じゅうろく ょぅι゛ょ と おそと
「んぅ…お○ぱいがいっぱい…ちゅう…」
「ふぁん…さくらぁ…」
サラ・シュワルツェンは悩んでいた。
同室で休む友人でありPtメンバーである幼女とエルフの少女のことであった。
彼女達は非常に仲が良い、というか良いというレベルとかそんなちゃちなものではない。
姉妹か、いやそんなものではない、恋人か…。
今そんな2人のうちの一人、幼女サクラがエルフの少女、ウェルザンディの胸に吸い付いている。

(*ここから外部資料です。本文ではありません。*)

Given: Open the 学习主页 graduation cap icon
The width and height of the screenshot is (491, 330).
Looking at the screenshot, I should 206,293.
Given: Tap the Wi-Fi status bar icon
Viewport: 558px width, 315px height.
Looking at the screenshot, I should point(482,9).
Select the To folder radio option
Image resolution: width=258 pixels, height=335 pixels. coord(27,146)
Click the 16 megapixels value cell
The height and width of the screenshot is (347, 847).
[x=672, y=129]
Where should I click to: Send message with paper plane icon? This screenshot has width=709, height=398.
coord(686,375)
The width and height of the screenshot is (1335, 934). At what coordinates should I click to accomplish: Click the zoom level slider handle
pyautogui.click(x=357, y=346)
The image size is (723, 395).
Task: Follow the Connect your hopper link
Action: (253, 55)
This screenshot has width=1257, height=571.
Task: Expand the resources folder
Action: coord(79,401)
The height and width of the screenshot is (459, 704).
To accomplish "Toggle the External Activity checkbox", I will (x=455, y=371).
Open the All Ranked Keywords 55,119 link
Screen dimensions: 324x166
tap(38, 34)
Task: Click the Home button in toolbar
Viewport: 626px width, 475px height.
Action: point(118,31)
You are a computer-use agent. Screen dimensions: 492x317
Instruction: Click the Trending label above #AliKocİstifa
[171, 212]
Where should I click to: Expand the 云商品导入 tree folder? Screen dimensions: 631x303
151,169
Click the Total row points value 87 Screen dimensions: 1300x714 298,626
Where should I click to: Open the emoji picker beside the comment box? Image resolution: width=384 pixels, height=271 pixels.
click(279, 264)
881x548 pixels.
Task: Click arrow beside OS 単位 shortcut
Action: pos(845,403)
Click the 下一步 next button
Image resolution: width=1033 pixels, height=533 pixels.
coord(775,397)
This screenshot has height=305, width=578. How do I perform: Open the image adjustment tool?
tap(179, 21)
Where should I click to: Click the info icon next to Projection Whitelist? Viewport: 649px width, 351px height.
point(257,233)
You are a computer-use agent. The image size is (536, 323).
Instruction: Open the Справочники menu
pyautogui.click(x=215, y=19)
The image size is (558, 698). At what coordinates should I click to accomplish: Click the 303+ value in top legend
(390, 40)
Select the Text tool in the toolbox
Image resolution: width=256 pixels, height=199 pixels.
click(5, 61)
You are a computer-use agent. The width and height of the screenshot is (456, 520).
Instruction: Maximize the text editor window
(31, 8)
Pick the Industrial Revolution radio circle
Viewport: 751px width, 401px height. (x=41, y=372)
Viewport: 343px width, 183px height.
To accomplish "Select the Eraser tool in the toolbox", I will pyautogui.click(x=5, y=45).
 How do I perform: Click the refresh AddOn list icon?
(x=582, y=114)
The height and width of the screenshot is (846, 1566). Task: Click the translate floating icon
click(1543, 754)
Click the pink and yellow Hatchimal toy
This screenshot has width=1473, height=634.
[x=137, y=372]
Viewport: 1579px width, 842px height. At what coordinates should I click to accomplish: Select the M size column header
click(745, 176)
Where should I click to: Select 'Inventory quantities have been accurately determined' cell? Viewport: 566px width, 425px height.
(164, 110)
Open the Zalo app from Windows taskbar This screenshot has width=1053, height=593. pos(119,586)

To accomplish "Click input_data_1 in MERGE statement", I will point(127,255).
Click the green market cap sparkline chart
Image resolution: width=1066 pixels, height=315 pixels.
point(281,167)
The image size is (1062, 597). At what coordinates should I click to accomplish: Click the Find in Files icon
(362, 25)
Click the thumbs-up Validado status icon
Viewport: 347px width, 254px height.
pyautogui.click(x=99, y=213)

そう、言葉のとおり乳幼児が母の乳房に吸い付くように、だ。
いくら幼女とはいえ、さすがにこれはどうなのだろうか…。
それともこれくらいの子はまだまだ母の胸が恋しいのだろうか?
自分はどうだったかしら…そんな風に考えていると、目の前の2人が目を覚ましたのだった。
「ぉぁょぅ…うぇんでぃ、おねえちゃん…さらおねえーさん…」
「おはよう♪さくらぁ♪」
「おはようございます、お2人とも。
さあさ、早く顔を洗って下さいな、もうすぐ宿の朝御飯の時間が過ぎてしまいますわよ。」
「「はぁい」」
しかし結局2人は中々ベットから出ることができず、結局自室で朝食を食べることになった。
普通は朝御飯抜きとなるのだが、宿の女将さんも大将も幼女に対しては激甘なのである。
「それで、結局サクラさんの眼は何が見えるんですの?」
「んぅー?(きたか…いちおー、きのう かんがえておいたけど…!)」
「ああ、そういえばそうね…確かにどの程度なのか把握はしておきたいわ…さくらのためにもね!
さくら、よかったら教えてくれる…?」
「うん!ええとね…なまえとかーどれくらいのつよさとかーもってるまほうとか?わかるよ!」
「「…………」」
ウェルザンディとサラの2人は絶句していた。
魔眼というのは確かに強力ではあるが、"クセ"があるものだといわれているからだ。
魔法が見える魔眼というものは最もオーソドックスな魔眼である。
空気中に存在する魔素が見えるものから、相手の体内を見て相手がどのような魔法を使えるかを見たりする眼…それらは大体、"魔素に色が付いて見える"という特徴であった。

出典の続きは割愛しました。